* **WORK TASK**: Could you print every record below exactly as it appears?

START PROVIDED DATA

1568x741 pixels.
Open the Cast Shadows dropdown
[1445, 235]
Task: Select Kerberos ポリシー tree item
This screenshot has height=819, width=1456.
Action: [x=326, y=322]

END PROVIDED DATA

* **WRITTEN RESPONSE**:
1568x741 pixels.
Open the Cast Shadows dropdown
[1445, 235]
Task: Select Kerberos ポリシー tree item
This screenshot has height=819, width=1456.
Action: [x=326, y=322]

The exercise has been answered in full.